Data to examine:
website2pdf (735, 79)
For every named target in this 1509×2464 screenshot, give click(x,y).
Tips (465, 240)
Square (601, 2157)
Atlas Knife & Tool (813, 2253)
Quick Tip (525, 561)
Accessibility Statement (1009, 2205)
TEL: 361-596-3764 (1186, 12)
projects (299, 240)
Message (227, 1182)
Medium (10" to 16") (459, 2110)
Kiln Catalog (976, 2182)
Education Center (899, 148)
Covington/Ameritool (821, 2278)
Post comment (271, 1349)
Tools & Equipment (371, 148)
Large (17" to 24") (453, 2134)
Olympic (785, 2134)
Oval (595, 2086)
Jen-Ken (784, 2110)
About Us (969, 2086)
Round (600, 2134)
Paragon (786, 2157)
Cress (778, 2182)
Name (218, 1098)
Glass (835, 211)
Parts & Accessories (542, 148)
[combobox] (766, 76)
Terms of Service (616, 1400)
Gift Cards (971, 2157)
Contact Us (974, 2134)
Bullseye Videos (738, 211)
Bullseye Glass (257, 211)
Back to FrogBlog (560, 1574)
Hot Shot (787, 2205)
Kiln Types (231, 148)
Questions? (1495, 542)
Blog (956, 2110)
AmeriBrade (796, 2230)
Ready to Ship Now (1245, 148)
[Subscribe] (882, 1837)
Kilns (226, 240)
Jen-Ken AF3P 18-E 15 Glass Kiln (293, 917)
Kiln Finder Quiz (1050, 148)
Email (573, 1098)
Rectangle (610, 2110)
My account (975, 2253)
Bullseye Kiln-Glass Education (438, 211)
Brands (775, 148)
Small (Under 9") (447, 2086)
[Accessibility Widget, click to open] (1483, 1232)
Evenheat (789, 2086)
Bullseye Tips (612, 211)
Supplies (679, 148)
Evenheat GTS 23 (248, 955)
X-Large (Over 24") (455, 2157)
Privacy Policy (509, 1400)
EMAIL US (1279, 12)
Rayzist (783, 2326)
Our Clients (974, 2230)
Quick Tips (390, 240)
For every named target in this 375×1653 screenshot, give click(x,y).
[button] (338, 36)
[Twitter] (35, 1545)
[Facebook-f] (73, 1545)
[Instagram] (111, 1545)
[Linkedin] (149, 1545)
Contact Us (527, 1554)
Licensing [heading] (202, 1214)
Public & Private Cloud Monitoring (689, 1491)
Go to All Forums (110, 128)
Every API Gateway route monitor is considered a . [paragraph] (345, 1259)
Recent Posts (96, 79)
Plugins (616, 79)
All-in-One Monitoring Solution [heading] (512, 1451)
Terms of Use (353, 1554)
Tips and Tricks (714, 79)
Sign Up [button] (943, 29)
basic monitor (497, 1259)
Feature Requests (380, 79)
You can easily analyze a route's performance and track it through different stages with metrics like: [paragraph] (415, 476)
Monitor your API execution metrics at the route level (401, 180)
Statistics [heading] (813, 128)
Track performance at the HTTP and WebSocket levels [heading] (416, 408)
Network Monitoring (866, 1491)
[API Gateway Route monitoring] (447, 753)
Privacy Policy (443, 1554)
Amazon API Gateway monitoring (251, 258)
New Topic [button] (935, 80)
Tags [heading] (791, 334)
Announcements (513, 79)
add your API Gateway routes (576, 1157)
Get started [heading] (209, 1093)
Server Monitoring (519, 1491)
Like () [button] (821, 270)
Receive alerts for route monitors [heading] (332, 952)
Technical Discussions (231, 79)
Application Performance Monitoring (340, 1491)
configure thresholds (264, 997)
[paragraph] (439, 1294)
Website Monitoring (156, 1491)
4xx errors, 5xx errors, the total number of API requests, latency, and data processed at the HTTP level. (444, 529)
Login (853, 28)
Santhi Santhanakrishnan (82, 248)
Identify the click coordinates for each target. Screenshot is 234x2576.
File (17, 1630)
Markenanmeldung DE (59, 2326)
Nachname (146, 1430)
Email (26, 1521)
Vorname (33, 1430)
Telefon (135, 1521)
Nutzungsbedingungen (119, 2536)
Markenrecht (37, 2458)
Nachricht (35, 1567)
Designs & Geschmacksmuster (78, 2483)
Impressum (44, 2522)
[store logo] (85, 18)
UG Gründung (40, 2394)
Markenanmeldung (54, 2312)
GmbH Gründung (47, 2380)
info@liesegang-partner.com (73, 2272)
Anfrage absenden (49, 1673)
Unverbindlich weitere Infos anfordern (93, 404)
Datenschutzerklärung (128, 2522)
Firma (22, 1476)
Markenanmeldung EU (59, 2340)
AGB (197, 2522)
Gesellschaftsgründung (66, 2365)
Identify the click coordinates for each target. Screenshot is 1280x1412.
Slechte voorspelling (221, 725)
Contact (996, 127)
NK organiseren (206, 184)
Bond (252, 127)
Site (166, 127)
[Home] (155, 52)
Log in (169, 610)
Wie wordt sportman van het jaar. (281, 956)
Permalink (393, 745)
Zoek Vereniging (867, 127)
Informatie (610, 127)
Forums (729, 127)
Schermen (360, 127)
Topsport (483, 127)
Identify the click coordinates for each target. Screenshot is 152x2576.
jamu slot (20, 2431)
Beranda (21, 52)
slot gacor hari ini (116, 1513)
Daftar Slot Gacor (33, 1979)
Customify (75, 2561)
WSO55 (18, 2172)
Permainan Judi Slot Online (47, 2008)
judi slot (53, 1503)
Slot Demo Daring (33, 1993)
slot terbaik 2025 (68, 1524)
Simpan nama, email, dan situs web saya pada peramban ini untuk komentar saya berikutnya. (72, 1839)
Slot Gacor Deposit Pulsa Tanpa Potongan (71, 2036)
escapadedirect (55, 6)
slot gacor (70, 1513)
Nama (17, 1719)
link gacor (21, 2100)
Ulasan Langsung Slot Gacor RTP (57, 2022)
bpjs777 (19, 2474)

What is being asked:
Whenever a line of the material holds the word "your", copy it out.

Response area:
Monitor your API execution metrics at the route level (401, 180)
add your API Gateway routes (576, 1157)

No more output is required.